Archive for October 7th, 2006

Guestpost by Lady Penelope of Fat Jerry.

My apologies to Touchstone and everyone; I was supposed to fill in on Thursday, but on Wednesday night when I would have been writing that post I was at a veterinary hospital, discovering that my cat has a tumor, talking about things like cell extraction and metastasis and biopsy and other unwelcome words. And then I just forgot. The world spinning around my cat fell out of focus for awhile. And this morning I thought, suddenly, “Thursday!”

So I’m late.

I won’t go on about my cat, quite, because I already did, extensively, but something that has occurred to me over the past three days is that, while the duty of protecting a pet’s life has always seemed to me an awesomely large responsibility, it’s a raindrop next to the charge of managing her death. The value of life is not lost on me right now. I get it.

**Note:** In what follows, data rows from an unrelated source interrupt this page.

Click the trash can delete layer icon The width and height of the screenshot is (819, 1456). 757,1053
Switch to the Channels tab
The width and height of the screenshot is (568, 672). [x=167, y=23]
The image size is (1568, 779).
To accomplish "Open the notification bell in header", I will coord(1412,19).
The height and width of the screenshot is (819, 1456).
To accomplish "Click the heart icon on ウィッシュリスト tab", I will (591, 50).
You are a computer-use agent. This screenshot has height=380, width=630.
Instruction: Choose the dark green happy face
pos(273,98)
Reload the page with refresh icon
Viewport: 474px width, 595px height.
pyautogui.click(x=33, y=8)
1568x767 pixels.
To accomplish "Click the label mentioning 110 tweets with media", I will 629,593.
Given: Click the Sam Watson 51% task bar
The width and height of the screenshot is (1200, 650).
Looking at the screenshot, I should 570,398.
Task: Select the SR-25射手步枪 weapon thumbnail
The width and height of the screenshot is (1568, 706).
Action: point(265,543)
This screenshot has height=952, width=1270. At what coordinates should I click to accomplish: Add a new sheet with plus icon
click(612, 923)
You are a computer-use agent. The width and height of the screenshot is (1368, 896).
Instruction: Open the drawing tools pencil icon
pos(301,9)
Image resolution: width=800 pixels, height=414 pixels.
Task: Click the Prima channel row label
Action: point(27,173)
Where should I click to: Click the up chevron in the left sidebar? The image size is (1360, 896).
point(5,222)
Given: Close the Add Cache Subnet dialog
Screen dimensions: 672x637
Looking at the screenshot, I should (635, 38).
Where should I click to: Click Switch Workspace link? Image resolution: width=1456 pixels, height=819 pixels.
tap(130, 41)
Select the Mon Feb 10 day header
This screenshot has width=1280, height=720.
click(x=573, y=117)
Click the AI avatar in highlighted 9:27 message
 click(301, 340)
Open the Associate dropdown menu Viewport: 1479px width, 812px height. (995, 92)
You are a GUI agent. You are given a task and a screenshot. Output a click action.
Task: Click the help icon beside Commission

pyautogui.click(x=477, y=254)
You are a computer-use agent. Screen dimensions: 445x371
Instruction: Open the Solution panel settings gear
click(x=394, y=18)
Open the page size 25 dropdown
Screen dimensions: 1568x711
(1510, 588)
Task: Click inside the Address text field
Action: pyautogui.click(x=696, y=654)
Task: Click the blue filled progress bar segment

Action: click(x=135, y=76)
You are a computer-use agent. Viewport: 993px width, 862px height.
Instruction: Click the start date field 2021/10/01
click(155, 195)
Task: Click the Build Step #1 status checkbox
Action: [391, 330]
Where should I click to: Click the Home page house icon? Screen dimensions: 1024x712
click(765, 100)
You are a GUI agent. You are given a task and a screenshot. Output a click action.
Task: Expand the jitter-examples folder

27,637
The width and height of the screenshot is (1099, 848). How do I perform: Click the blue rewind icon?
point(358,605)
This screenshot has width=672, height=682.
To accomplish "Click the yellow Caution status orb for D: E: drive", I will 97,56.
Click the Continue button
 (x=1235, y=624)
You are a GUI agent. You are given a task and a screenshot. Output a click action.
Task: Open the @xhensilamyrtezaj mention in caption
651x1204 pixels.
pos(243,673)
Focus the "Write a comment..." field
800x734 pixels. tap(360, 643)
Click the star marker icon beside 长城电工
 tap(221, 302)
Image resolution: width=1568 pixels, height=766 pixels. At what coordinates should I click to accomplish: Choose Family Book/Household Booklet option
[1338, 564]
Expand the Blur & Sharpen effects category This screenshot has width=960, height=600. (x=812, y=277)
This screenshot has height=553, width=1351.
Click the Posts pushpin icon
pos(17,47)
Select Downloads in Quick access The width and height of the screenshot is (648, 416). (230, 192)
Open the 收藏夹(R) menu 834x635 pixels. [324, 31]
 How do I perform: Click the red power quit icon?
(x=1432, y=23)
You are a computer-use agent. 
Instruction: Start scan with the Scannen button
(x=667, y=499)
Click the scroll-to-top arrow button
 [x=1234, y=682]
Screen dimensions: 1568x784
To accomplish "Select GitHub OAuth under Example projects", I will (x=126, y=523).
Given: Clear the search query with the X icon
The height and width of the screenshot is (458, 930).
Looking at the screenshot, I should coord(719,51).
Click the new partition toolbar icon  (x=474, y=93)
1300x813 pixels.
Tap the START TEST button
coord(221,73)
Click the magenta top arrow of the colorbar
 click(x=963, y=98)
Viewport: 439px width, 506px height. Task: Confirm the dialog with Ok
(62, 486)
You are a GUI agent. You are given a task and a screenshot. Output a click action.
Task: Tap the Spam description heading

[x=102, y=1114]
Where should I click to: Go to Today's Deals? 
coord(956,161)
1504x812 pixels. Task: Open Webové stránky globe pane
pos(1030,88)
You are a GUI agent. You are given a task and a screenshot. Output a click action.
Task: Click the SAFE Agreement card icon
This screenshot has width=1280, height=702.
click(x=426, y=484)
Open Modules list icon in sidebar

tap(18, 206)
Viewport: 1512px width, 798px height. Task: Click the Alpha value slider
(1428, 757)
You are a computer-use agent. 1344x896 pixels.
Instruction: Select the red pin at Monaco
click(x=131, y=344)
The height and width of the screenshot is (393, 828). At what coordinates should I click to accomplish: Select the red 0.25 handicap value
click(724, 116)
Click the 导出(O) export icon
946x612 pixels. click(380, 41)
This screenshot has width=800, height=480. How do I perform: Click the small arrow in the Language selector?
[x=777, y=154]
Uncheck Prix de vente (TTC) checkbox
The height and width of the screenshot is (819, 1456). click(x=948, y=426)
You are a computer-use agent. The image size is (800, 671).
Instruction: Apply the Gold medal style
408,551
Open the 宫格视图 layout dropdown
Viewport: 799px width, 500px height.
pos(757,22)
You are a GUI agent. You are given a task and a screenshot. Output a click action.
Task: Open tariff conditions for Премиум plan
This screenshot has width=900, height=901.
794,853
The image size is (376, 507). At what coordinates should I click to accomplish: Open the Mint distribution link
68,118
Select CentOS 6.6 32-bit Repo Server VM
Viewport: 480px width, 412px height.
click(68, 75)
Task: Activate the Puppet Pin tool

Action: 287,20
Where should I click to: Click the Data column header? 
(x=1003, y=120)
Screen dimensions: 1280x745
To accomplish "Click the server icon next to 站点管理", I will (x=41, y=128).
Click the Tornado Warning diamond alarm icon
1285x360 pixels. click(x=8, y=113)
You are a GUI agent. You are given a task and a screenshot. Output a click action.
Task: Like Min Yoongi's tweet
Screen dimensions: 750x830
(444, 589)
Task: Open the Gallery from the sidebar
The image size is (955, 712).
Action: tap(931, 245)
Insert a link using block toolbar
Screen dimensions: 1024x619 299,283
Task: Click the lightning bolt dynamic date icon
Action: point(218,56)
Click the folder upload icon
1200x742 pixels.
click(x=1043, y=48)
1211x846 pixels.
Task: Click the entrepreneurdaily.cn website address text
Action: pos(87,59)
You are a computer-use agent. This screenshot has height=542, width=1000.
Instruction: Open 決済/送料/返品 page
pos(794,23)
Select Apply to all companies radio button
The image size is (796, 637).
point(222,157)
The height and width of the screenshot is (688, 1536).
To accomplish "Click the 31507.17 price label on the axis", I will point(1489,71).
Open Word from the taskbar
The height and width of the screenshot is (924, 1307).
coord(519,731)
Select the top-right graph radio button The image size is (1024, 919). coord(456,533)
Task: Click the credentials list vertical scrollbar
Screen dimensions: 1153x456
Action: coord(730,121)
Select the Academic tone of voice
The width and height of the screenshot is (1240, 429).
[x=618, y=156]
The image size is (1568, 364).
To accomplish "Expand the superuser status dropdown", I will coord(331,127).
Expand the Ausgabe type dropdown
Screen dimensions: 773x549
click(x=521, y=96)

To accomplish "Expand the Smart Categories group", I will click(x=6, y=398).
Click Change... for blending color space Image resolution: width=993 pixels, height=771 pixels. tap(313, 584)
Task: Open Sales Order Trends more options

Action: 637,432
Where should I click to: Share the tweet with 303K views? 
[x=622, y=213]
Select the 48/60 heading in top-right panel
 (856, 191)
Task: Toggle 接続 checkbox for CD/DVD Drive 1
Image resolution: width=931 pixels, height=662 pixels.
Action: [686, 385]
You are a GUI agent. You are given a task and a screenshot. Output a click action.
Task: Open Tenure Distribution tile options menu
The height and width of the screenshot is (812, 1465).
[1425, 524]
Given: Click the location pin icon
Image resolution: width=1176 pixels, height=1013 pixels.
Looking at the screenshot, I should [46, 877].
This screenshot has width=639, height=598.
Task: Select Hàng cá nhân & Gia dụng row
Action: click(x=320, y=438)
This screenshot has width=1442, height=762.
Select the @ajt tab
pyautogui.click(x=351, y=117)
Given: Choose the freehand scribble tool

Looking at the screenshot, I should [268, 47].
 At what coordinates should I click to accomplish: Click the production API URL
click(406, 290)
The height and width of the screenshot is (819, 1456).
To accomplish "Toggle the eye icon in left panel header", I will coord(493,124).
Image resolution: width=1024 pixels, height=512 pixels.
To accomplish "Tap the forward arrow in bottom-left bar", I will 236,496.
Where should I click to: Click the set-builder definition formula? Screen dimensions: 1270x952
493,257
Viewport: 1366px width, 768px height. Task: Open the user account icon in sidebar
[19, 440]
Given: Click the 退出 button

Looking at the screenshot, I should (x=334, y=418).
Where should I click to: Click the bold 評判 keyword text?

I won’t be the first to say that we treat dying pets better than dying humans, I know. But there it is. To value life as an absolute though, as an abstract, as good in and of itself, as once and always equal, is to lose sight entirely of what it is. “I think, therefore I am.” To be alive is to be an individual. The essence of life is what separates us from automatons: not the variations in appearance but the capability of making choices, following different paths. Otherwise, we might just as well be widgets. Emotionally, we evaluate the worth of other species’ lives based on their capability of making choices as well: dogs appear at least to be capable of more nuanced choices than fish.

And so when we speak of a Culture of Life, one ought to take into account that one size can not fit all in this debate. Culture of Life enthusiasts–some anyway–already do this: lives would be saved if teens received HPV vaccines, but what of the resulting promiscuity? Lives would be saved if stem cell research were encouraged, but what of the aborted, unusable ova? Lives would be, well, saved in a way if homosexuals could adopt, but then we’d raise more democrats.

Even Culture of Life enthusiasts occasionally choose death.

I think we should take a closer look at the words “Culture of Life.” I think we should usurp them. We should advocate a culture in which individual lives are nurtured and valued, in which our biological variations are not suppressed, in which dignity is granted from start to finish. Kevorkian might be the showiest euthanasist, but he is hardly the only one.

We should really start taking the moral high ground.

The easiest thing to do is to value life unquestioningly. The hardest thing to do is approach life with compassion, mercy. It is an awfully hard thing to let go, to say this life, this individual life, this life that is so unique and unlike any other life before or after it, completely irreplaceable, this one cannot continue. This cannot be healed. My cat is at this very moment receiving her first chemotherapy treatment. I am not entirely sure I am doing the right thing.